In baby Alex Lange’s case, the negative publicity convinced the insurer to reverse its decision. But the reason that Alex’s story got so much attention is that his daddy works for the NBC TV affiliate in Colorado that broke the story.

Most other people just get stuck with the insurance company’s arbitrary decisions.

– Yvonne S. Thornton, MD, MPH

Only in America: insured – but bankrupted by medical bills

Wednesday, July 8th, 2009

There was a story recently in The New York Times about a married couple in Austin, Texas, who thought they were covered by medical insurance. They discovered otherwise when one of them actually needed to use it:

“Too many other people already have coverage so meager that a medical crisis means financial calamity.


One of them is Lawrence Yurdin, a 64-year-old computer security specialist. Although the brochure on his Aetna policy seemed to indicate it covered up to $150,000 a year in hospital care, the fine print excluded nearly all of the treatment he received at an Austin, Tex., hospital.


He and his wife, Claire, filed for bankruptcy last December, as his unpaid medical bills approached $200,000.”

You might assume that, because both my husband and I are doctors, affiliated with two of New York’s most prominent hospitals, we’d never face the issue of inadequate insurance.

If so, you’d be wrong.

When my daughter was in graduate school, she became ill and needed to be hospitalized. She had health insurance through her school. Her hospitalization, CT scans, and other tests, were covered.

But the hospital discharged her before she was completely well and she continued to have severe pain. That’s when we learned that her medical expenses under her policy were capped at $25,000 – and she’d used up the maximum during her first hospital stay.

Because my husband and I had the resources to cover the staggering bills that resulted – physicians, another hospitalization, surgery, tests – our daughter was able to get the care she needed and not go into debt.

But what if we couldn’t be there for her?

It’s not unusual for people, even those who are insured, to lose everything once a major illness strikes. I know of one couple in Michigan. Both had good jobs and health insurance. Then, she got cancer and he needed a heart bypass. His treatments were only partly covered and they fell into debt. They lost their jobs and with it, their insurance. They went bankrupt, lost their home, and just about everything else.

I wish I could say this was unusual but it happens all the time. A recent study showed that 62 percent of bankruptcies in the U.S. in 2007 were due to medical costs. What’s more alarming is that, at the time those people became ill, 78 percent had health insurance.

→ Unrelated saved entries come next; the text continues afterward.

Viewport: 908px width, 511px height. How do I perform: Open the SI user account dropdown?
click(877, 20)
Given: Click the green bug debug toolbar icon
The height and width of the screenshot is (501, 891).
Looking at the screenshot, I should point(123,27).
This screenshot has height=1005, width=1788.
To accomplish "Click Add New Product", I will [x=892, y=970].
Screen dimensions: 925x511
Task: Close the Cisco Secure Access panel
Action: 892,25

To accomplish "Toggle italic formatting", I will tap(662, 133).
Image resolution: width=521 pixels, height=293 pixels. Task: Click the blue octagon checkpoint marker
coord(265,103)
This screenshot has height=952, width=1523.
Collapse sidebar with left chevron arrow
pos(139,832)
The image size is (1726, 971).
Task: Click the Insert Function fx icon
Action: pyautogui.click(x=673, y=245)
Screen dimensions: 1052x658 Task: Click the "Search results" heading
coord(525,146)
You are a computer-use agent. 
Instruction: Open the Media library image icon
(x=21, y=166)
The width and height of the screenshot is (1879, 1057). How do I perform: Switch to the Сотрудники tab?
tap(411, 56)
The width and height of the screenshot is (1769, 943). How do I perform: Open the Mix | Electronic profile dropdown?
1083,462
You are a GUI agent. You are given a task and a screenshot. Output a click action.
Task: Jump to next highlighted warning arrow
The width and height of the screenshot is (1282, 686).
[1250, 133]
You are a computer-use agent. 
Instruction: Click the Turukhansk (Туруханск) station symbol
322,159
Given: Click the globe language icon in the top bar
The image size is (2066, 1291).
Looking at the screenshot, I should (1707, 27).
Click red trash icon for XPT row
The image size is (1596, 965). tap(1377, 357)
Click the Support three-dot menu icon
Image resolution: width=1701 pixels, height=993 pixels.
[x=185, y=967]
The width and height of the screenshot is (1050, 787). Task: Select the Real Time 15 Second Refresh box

They either lost it when they lost their jobs due to illness or it was inadequate to cover their medical expenses.

And this should illustrate, as nothing else can, why this country desperately needs a public option in healthcare coverage, one that can’t be taken away if you’re too sick to work, one without the fine print that explains how the insurance company isn’t going to cover you when you most need it.

I know there are politicians in Washington, making all sorts of arguments about how, if we allow a public option, we’re on our way to socialized medicine or rationing or, who knows what the latest nonsense is. I’m here to tell you that that’s all it is: nonsense.

These guys rake in tons of money from the health insurance lobby and others who want to keep making huge profits by denying you care when you need it most. Don’t let them fool you as they’ve fooled the American people for so many years. Call your senators and tell them you’re mad as hell, and you’re not going to take it any more. Tell them that all you want from them is a public option so you can be certain help will there when you need it to keep your family well.